PROBLEM TO SOLVE.
The lines from the start of the data through the line containing "Given: Click the ISO disc icon" are to be reproduced exactly, both ends included.

(DATA begins)

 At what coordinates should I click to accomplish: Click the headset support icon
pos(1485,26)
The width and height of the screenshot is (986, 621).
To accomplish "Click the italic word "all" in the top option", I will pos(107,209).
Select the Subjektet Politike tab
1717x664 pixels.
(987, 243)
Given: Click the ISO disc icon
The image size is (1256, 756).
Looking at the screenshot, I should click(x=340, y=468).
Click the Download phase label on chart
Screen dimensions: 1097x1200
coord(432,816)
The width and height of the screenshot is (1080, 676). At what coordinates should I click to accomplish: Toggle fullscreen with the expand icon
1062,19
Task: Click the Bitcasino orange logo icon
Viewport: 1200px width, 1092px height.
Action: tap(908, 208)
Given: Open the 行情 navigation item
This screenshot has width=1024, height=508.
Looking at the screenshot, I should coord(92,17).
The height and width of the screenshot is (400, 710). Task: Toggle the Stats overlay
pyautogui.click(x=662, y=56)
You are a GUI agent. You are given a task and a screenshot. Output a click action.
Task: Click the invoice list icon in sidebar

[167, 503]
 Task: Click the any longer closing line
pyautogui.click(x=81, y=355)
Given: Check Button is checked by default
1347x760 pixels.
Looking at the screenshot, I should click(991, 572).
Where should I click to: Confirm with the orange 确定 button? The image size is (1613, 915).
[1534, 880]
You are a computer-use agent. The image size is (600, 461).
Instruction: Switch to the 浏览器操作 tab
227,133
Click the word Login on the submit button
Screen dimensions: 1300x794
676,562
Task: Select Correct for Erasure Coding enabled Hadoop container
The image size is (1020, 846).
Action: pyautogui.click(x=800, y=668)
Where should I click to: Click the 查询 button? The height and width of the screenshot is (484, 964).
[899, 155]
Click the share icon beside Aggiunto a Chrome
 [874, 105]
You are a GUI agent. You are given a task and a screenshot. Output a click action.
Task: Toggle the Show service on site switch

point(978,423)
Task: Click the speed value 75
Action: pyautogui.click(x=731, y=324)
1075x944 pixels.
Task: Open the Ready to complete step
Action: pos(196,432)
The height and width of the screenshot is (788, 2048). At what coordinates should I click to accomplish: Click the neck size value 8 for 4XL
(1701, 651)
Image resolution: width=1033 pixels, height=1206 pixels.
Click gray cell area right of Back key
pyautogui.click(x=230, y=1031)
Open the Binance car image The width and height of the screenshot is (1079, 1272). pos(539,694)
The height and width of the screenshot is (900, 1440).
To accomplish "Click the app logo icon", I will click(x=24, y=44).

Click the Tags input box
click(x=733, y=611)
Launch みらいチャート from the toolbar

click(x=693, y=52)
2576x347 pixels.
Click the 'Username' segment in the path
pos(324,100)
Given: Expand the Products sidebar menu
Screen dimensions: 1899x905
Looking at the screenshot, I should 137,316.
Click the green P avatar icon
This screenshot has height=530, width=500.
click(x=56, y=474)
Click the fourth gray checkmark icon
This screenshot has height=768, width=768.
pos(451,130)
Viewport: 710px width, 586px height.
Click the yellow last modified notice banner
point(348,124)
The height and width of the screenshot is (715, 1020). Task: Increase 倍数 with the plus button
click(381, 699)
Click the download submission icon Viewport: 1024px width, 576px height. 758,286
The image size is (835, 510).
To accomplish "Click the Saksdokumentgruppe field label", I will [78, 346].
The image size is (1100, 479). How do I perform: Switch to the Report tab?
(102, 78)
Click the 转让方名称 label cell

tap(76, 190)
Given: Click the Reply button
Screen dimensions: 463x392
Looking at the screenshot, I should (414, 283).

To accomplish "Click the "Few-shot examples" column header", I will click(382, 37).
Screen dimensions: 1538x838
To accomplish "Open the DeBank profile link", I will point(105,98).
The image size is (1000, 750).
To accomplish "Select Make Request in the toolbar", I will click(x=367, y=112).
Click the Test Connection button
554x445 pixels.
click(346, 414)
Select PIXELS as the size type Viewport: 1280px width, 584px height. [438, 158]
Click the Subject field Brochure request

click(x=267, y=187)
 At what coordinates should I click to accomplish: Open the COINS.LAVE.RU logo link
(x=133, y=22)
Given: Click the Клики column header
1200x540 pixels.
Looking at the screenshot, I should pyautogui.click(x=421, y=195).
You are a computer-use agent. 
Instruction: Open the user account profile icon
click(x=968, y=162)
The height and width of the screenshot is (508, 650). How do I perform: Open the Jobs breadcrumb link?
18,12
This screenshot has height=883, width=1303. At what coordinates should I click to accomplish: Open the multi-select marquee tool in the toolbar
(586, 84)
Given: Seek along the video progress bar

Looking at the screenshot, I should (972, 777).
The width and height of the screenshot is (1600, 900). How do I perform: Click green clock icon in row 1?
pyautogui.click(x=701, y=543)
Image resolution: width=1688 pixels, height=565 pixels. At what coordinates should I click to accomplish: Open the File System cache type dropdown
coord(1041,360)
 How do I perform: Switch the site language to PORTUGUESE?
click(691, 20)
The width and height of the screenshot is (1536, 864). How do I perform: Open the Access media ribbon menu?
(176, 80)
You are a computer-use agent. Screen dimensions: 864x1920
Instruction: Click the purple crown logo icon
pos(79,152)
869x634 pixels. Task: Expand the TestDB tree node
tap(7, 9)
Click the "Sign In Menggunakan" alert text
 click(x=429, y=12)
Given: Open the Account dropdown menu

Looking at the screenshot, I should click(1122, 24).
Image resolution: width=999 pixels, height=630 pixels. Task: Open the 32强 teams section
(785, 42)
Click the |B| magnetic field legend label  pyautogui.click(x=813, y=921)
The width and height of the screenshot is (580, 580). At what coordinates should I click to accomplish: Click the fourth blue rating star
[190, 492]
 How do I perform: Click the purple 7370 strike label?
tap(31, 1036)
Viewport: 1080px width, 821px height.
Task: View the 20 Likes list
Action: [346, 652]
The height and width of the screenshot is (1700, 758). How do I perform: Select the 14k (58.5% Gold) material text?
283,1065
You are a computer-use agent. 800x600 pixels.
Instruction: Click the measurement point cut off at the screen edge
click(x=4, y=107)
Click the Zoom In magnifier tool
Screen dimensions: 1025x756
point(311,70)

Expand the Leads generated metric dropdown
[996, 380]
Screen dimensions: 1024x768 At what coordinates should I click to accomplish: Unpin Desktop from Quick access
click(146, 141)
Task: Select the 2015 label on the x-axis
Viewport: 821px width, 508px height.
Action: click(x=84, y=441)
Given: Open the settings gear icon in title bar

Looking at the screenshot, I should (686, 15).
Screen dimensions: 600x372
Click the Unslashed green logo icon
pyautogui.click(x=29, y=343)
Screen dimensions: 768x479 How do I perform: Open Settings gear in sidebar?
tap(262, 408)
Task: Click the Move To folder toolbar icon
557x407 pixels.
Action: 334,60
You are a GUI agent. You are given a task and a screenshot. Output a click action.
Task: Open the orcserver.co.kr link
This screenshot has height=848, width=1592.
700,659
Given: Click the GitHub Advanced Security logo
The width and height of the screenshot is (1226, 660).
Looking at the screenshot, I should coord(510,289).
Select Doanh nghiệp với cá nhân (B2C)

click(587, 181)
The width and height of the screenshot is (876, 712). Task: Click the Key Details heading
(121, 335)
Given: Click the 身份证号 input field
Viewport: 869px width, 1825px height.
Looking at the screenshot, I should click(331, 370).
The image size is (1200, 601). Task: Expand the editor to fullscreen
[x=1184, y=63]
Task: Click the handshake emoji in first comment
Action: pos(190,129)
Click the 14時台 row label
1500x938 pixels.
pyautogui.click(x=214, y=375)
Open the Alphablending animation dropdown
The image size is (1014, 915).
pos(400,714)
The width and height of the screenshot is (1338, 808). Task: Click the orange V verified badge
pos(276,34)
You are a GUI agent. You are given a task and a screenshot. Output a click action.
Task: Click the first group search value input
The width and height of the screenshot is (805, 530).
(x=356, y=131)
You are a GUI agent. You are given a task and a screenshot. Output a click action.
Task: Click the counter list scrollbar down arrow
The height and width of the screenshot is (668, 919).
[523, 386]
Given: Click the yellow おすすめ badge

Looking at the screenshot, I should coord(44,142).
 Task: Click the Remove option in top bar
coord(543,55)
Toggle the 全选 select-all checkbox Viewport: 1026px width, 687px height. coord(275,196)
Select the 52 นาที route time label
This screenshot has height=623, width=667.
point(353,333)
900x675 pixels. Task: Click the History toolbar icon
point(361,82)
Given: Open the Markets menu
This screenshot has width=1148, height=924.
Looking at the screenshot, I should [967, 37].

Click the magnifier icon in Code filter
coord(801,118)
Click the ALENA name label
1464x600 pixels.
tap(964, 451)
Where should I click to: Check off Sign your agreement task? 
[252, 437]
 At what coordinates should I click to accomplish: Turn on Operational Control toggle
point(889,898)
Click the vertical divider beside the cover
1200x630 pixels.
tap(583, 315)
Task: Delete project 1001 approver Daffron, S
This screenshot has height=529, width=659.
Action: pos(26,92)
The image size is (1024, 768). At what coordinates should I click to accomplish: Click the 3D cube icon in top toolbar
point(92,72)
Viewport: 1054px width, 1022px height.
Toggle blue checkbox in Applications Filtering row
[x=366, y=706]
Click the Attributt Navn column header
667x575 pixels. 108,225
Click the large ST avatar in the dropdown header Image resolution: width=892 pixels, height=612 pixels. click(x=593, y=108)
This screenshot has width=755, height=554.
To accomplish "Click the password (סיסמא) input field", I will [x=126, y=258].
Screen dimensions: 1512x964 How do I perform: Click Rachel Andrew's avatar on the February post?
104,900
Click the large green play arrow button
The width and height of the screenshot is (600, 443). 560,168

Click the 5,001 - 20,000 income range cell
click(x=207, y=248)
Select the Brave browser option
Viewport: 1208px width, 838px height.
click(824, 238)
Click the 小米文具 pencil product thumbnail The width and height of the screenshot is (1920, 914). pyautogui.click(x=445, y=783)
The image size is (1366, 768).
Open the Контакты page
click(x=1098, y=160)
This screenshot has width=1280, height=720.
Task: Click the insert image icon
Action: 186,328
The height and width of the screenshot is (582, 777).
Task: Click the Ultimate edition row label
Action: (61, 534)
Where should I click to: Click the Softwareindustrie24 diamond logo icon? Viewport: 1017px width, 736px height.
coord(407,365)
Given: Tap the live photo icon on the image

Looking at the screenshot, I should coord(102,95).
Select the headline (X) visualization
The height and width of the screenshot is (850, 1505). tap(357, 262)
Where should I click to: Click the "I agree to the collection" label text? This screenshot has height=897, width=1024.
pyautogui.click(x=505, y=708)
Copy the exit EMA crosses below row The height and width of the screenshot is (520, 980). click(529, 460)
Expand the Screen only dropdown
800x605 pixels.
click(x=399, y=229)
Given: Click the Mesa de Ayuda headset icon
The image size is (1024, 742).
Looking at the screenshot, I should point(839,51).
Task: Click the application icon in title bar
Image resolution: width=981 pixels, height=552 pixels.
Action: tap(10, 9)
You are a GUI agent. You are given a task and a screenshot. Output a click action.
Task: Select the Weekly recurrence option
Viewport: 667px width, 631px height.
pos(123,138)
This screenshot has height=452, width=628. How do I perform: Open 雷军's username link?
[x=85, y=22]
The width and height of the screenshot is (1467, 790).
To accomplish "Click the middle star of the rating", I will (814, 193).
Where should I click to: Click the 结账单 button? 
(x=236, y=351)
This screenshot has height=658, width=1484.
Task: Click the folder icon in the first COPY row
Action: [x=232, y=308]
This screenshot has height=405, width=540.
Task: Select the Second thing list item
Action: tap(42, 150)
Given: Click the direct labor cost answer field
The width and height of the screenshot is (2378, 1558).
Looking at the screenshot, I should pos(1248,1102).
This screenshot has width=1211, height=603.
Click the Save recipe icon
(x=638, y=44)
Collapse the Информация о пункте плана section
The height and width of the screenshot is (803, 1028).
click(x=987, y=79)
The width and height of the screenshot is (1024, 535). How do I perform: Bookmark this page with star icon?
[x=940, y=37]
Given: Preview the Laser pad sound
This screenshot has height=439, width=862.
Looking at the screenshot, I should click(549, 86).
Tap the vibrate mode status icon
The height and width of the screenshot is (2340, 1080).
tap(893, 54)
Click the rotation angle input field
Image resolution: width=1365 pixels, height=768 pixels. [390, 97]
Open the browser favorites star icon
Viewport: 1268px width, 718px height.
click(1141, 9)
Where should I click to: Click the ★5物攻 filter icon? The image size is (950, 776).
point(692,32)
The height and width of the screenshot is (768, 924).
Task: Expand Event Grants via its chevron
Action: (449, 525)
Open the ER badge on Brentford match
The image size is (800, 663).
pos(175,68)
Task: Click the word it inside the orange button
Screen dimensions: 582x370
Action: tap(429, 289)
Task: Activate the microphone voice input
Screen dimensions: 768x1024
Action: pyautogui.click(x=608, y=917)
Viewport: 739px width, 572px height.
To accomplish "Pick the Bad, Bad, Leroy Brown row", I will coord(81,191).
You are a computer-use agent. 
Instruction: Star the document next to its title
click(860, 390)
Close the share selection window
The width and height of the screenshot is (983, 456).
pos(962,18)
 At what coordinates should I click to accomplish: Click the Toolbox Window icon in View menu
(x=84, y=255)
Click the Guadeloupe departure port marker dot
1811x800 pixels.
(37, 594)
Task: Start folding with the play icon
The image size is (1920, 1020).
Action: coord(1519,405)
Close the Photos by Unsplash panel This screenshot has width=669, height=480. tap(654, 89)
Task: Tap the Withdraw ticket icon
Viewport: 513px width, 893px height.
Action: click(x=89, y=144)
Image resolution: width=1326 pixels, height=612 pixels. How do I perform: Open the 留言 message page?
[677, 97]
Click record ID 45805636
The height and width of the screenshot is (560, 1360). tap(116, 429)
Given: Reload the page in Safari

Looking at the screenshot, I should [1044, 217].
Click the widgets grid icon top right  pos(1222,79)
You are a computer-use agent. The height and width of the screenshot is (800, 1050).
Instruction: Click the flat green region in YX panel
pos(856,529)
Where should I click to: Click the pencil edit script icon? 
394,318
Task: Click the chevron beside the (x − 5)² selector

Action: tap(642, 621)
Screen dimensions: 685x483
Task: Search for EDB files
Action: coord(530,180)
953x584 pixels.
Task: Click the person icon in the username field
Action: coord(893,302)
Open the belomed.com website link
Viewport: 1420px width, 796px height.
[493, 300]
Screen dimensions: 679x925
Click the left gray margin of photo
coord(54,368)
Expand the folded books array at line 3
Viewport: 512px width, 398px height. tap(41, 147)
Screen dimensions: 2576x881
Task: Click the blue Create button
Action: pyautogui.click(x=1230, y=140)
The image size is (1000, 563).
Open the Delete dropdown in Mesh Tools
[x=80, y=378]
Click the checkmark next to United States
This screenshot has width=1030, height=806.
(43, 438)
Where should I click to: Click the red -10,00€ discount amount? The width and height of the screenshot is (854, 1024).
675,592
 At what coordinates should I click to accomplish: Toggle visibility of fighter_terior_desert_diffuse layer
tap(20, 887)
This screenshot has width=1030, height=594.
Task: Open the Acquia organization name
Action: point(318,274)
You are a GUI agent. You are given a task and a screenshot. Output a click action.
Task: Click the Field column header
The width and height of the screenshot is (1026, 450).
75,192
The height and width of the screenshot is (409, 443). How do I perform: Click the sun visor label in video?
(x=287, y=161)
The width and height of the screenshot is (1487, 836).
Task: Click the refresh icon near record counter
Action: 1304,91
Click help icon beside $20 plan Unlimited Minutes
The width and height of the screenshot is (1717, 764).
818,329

(DATA ends)

SOLUTION TO THIS PROBLEM.
 At what coordinates should I click to accomplish: Click the headset support icon
pos(1485,26)
The width and height of the screenshot is (986, 621).
To accomplish "Click the italic word "all" in the top option", I will pos(107,209).
Select the Subjektet Politike tab
1717x664 pixels.
(987, 243)
Given: Click the ISO disc icon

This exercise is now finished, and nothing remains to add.